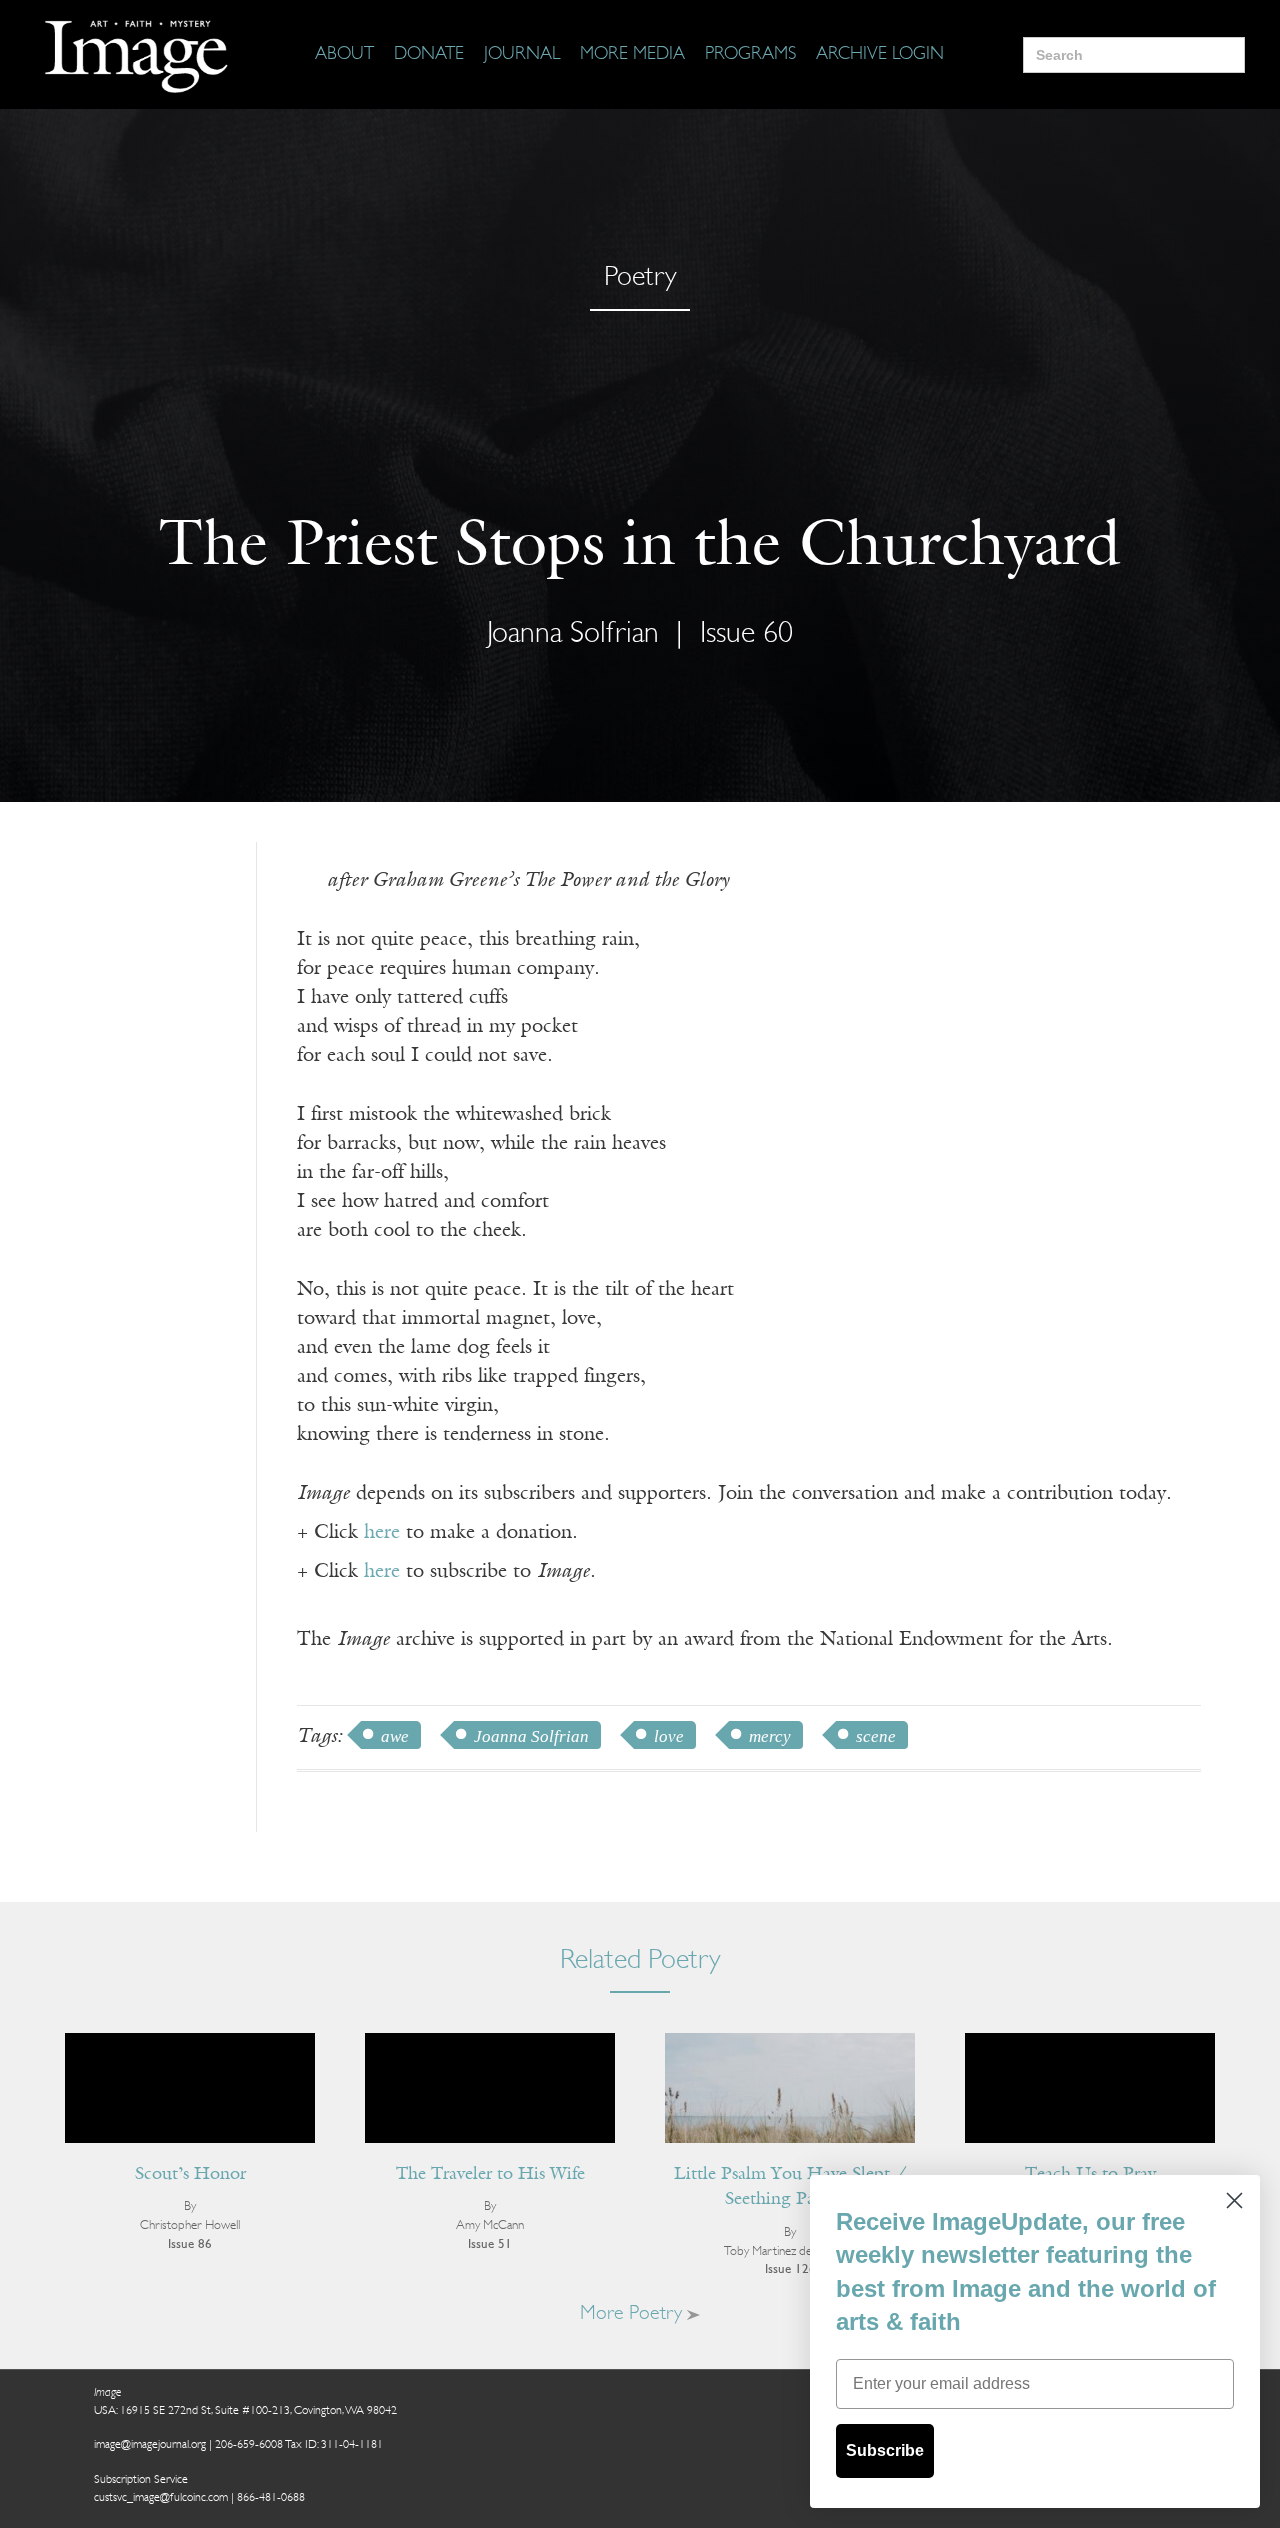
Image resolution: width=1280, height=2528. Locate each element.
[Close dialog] (1234, 2200)
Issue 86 (190, 2244)
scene (876, 1736)
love (669, 1736)
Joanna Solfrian (531, 1736)
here (382, 1533)
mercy (770, 1736)
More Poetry (633, 2314)
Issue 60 (746, 634)
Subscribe (885, 2450)
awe (395, 1736)
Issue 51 (490, 2244)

____

*WHAT YOU ARE ASKED TO DO*
Copy, without any change, the lines above from the one containing "Issue 86 (190, 2244)" to the end, both ends included. Add nothing else.

*ANSWER BOX*
Issue 86 (190, 2244)
scene (876, 1736)
love (669, 1736)
Joanna Solfrian (531, 1736)
here (382, 1533)
mercy (770, 1736)
More Poetry (633, 2314)
Issue 60 (746, 634)
Subscribe (885, 2450)
awe (395, 1736)
Issue 51 (490, 2244)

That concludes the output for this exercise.